In 2006, Crespi proposed that glitches in imprinted genes also contribute to autism3, and the idea has since gained some traction. He points out that several of the imprinted genes in the new study — including GABRB3, SHANK2 and APBA2 — have been linked to autism.

But the study’s researchers are more skeptical.

“All of these grand theories of imprinting and autism I think are not validated by our data,” says Catherine Dulac, professor of molecular and cellular biology at Harvard University and lead investigator of both studies.

The long list of imprinted genes includes some related to mental retardation, but none that are strong candidates for autism, she says. “On the other hand, I think one can have a completely fresh look at the phenomenon of autism based on the repertoire of the genes that we identified.”

The new studies include many surprises. For example, imprinted genes are not expressed uniformly in all brain areas.

“This work shows that there’s really quite a bit of stage and tissue specificity [in imprinting],” Crespi says. Researchers will need to investigate imprinted genes in other tissues, he adds. “The list is not by any means complete.”

The new studies also found that 347 genes show different imprinting patterns in males and females.

This sex specificity could explain the “otherwise rather curious” observations that genetic mutations are more likely in boys with autism than in girls with the disorder, notes David Skuse, professor of behavioral sciences at University College London.

Autism imprints:

Most genes express two copies, one from each parent. In the case of a few genes, however, one of the copies is silenced in the egg or sperm by the addition of a methyl group to the DNA4. Researchers still don’t know much about why this happens.

The prevailing theory holds that imprinting can be explained by an evolutionary competition between the genes from each parent5. Genes that induce fetal growth, for example, produce more robust offspring, helping the father pass on his genes at no personal cost. But large fetuses require more resources from the mother, which may hinder her future reproduction. In this case, it would make evolutionary sense for the mother to silence her copy of the gene.

One of the first known imprinted genes — insulin-like growth factor 2 (IGF2) — fits this theory perfectly: it promotes growth during gestation, and only the copy inherited from the father is expressed.
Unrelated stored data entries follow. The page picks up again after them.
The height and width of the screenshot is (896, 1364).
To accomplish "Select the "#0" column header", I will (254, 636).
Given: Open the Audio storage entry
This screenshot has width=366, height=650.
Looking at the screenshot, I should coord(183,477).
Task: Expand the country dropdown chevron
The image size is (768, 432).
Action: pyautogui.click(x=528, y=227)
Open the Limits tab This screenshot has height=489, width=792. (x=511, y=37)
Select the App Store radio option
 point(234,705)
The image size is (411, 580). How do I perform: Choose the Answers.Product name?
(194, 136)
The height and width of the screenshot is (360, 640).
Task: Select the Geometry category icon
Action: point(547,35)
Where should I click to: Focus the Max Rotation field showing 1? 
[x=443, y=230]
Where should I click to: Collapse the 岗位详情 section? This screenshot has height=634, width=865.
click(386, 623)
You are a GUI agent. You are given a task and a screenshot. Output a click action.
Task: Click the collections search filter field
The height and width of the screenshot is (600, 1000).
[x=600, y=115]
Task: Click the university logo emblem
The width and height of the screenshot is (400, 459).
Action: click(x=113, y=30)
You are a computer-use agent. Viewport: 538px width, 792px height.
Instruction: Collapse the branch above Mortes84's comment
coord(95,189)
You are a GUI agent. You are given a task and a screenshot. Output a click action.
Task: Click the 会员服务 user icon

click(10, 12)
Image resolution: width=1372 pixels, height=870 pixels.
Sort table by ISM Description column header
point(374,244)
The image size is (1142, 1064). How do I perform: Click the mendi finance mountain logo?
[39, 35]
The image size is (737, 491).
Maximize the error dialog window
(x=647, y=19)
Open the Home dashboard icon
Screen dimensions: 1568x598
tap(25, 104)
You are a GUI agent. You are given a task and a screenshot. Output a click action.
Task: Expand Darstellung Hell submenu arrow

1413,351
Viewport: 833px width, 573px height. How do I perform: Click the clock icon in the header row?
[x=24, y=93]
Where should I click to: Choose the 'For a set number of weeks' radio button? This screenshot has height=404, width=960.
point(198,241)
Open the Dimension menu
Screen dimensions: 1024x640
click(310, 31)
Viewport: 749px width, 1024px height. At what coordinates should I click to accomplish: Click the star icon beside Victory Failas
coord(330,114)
Applying these ideas to autism and related disorders, Crespi and others have argued that because children with autism demand extra time and resources from the mother, the disorder could stem from large defects in genes whose maternal copies are silenced6.

This theory is supported by the observation that children with autism have larger heads and, according to some reports7, higher birth weights. Some people with the disorder also show abnormally high expression of IGF28. People with Beckwith-Wiedemann syndrome — in which both copies of IGF2 are expressed — are more likely to have autism than are their healthy peers9.

In the new work, researchers first used the Allen Brain Atlas, an interactive database of mouse gene expression, to map known imprinted genes. They found that imprinted genes tend to appear in regions that would be predicted by the parental competition theory, such as parts of the hypothalamus that control feeding behaviors. In contrast, non-imprinted control genes are expressed mostly in the cortex, or the outer layers of the brain.

The team then searched for new imprinted genes across the mouse genome in three types of brain tissue — the adult cortex, adult hypothalamus and embryonic whole brain.

Intriguingly, genes from the mother are expressed more often in the embryonic brain, whereas ones from the father are more common in the adult brain, the study found. Still, interpreting these patterns is difficult for behavioral genes that have many genetic or environmental interactions, says Jon Wilkins, a professor at the Santa Fe Institute who studies the evolution of imprinting.

Dulac’s group plans to perform high-power searches of imprinted genes in additional brain regions, as well as compare how imprinting patterns are affected by environmental influences, such as stress.

“What is the imprinting of each individual gene doing to the whole of brain function? That’s what will be really difficult to sort out,” she says.